After scrolling through reams of bus transactions and correlating it to a dissassembly, which I used Watcom’s ‘wdis’ tool to create, the problem was becoming apparent.
Although there was only one problem that caused the original fault, I spotted another while I was at it:
1 – I’d forgotten to push the AX register to the stack in the ISR. A bit of a bummer for any interrupted code that was using it.
2 – The second problem had me feeling like I’d failed computer science 101. I’m using the W5100’s interrupt so the application doesn’t have to waste time polling the SPI for stuff to do.

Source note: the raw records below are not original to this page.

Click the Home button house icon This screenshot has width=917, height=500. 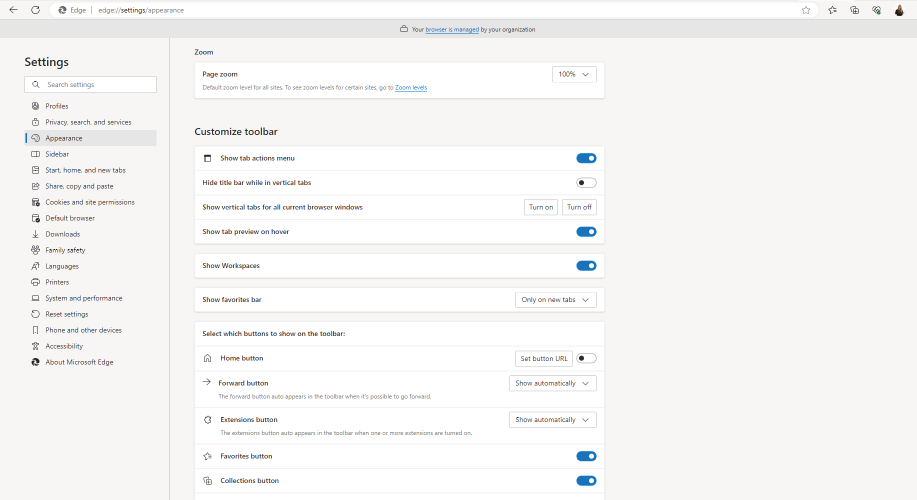208,358
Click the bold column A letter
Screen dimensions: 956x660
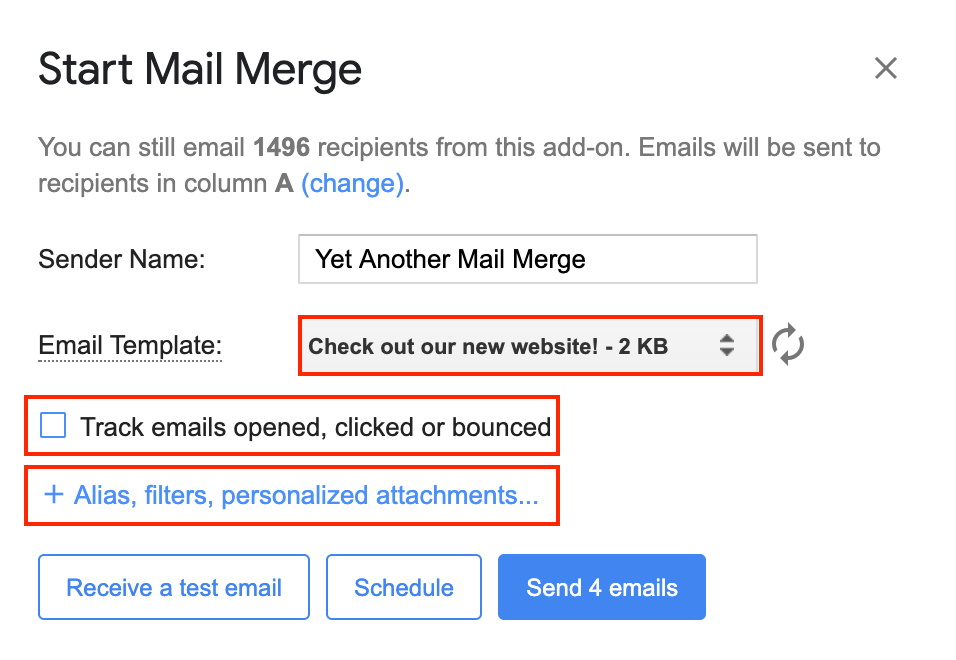coord(284,184)
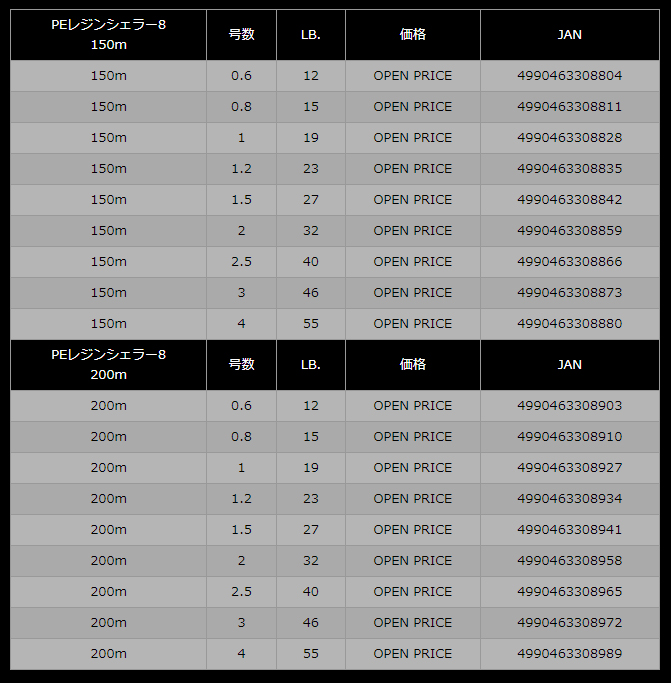
Task: Select OPEN PRICE in the 150m 0.6号 row
Action: [413, 76]
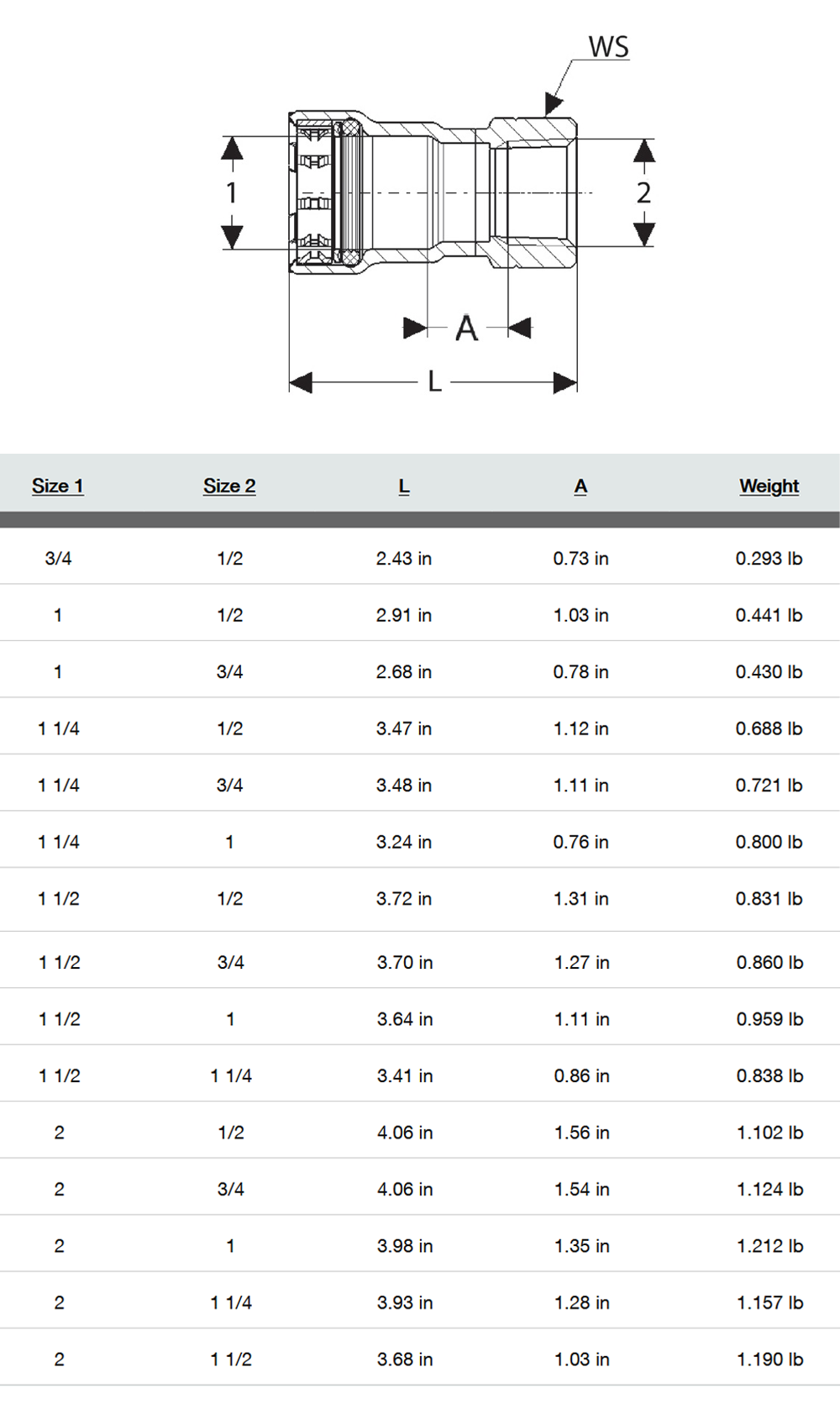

Generally speaking the interrupt handler adhered to good practise – Doing no real work, just flagging stuff for the main routine to do.
The oops? I was still reading from the SPI in the ISR, and the main routine code was too, so one thread of w1500_read() would be interrupted by another copy of w5100_read(), stuffing the whole thing up, because the SPI controller and the W5100 are a shared resource, and I wasn’t disabling interrupts for the execution of the non interrupt context version.
In the end I moved the W5100 flags ‘read’ out of the ISR, and into the main loop, instead just flagging the interrupt pin in the ISR, which is safe.
Did I really need a logic analyser for this? Not really, but heck, once I had a capture, it helped me find both problems in minutes.